El frenazo del vehículo, al llegar a la vieja mansión de mi amigo, interrumpió bruscamente nuestra conversación.

Tras saludar a su esposa y descansar unos minutos, degustamos una exquisita cena y, después de un rato de amena aunque trivial conversación, marchamos a dormir. Muy temprano deberíamos estar listos para practicar la autopsia objeto de mi viaje.

Aún no había amanecido y ya nos hallábamos en el Instituto Forense de la Prefectura de Bayona. Todo estaba preparado, unos pocos minutos para embutirnos en las enormes batas verdes, y entramos en la sala donde ya aguardaban Paul y otro novel auxiliar.



Dimos principio a la intervención, que se prolongó acaso más de tres horas; los ayudantes quedaron allí cerrando y arreglando mínimamente el cuerpo, mientras Claude y yo salimos del lugar impregnados del ya familiar olor a formol y muerte -aromas que aunque a veces se confundan son bien distintos-.


Nos disponíamos a salir del Instituto, cuando, de improviso, una mujer morena de mediana edad aunque espléndida, se dirigió decidida hacia nosotros:

- ¿Dr. Lambey?

- ¿Sí? - repuso Claude.

- Mi nombre es Olivia, Olivia Clotís, de casada Hervé. Soy la viuda de Jean Hervé, mi marido y yo éramos grandes amigos del difunto; me gustaría conocer la causa de la muerte de Eric...- la mujer dejó escapar un casi imperceptible sollozo que tanto Claude como yo captamos - quiero decir de Ms.
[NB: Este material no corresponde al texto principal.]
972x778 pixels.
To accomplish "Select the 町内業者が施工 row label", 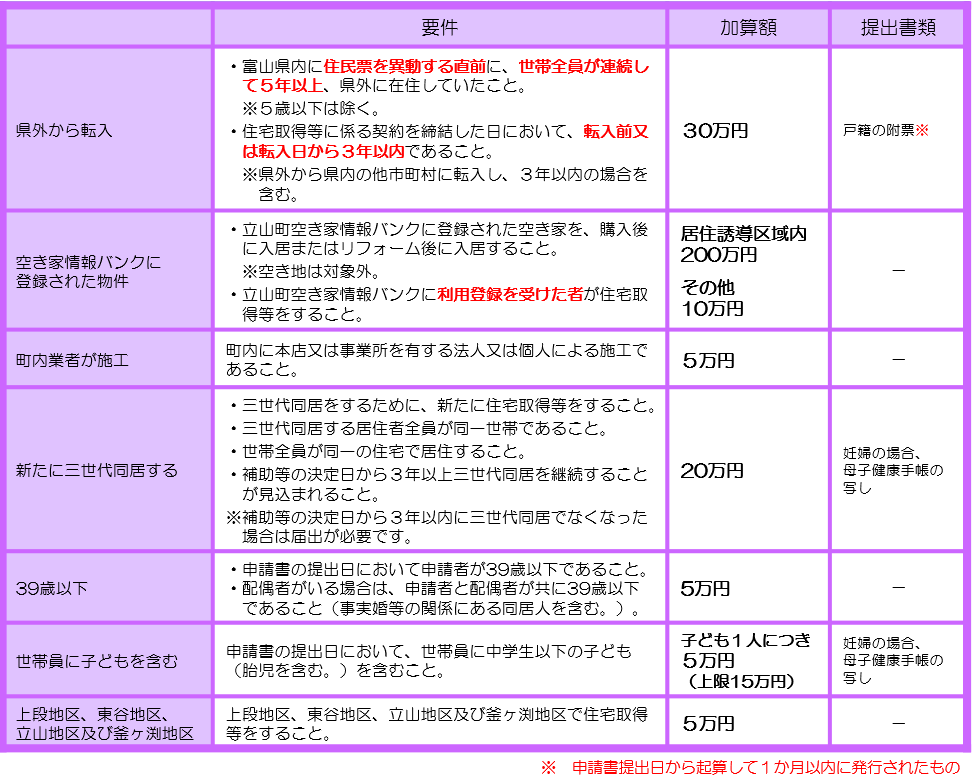I will point(74,358).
Lafoux - corrigió de inmediato.

- Mire madame -se impuso Lambey- aún no hemos redactado el informe, y en cualquier caso sólo estamos autorizados, cuando el juez así lo disponga, a facilitárselo a la familia cercana.

- Ms. Lafoux carecía de parientes, únicamente nos tenía a nosotros - insistió la dama.

- Lo siento madame...

No le permitió continuar, Olivia, con una ansiedad que nos sorprendió, y como si en ello la fuera la vida, comenzó a relatar la historia de su relación con Lafoux.
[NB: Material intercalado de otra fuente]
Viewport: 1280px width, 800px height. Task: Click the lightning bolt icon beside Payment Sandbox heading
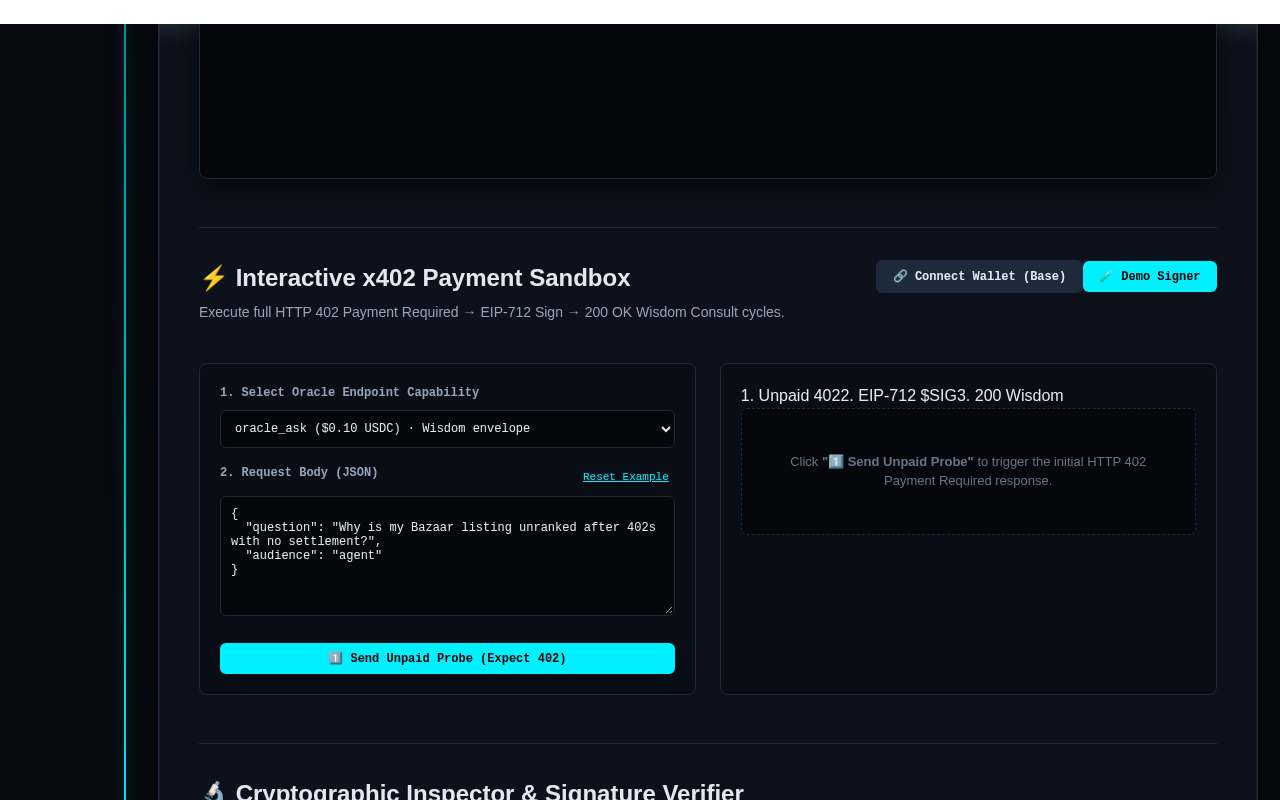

Parece ser que su amistad venía de bastante tiempo atrás; su marido conoció al difunto cuando ambos servían en un buque mercante que traficaba con las colonias francesas en África, en especial con Argelia. A tanto llego su intimidad con Hervé, que Eric fijó su domicilio en Bayona, trasladándose desde el norte donde vivía. Ella y él le consideraban un hermano.

Los dos amigos habían proseguido sus actividades mercantes, a veces surcando las mismas aguas, otras cada uno por su lado. Sea como fuere se veían a menudo y el afecto mutuo, lejos de enfriarse, habíase incrementado con el transcurso de los años.

- Comprenderán -finalizó Olivia- que me interese su suerte. Deben saber, que a partir de la muerte de mi marido Lafoux no volvió a ser el mismo, en las contadas ocasiones que coincidimos -dijo esto con mucho énfasis- le encontré desasosegado, nervioso, hasta diría que angustiado. Anteayer le vi por última vez, me confesó que debía cumplir una promesa, se lo debía a Jean.

- ¿Cuál era tal promesa? - preguntó Claude interesado.

- No sé si debo revelar ese pacto secreto que sólo ellos conocían...

- Puede que facilitara nuestra labor - la apremió Claude.



- Pues bien -convencida prosiguió Olivia- el juramento, casi de sangre teniendo en cuenta el vínculo fraternal que mantenían, pudiera parecer una locura, incluso algo macabro: hace unos meses se juraron que aquel que sobreviviera al otro debía acudir a su tumba y aguardar allí una señal que el difunto provocaría, ninguno tenía claro el procedimiento. De esta manera, así pensaban ellos, el que permaneciera en el mundo de los vivos podría confirmar la existencia de otra vida, o al menos -fuera lo que fuese- de algo en el más allá.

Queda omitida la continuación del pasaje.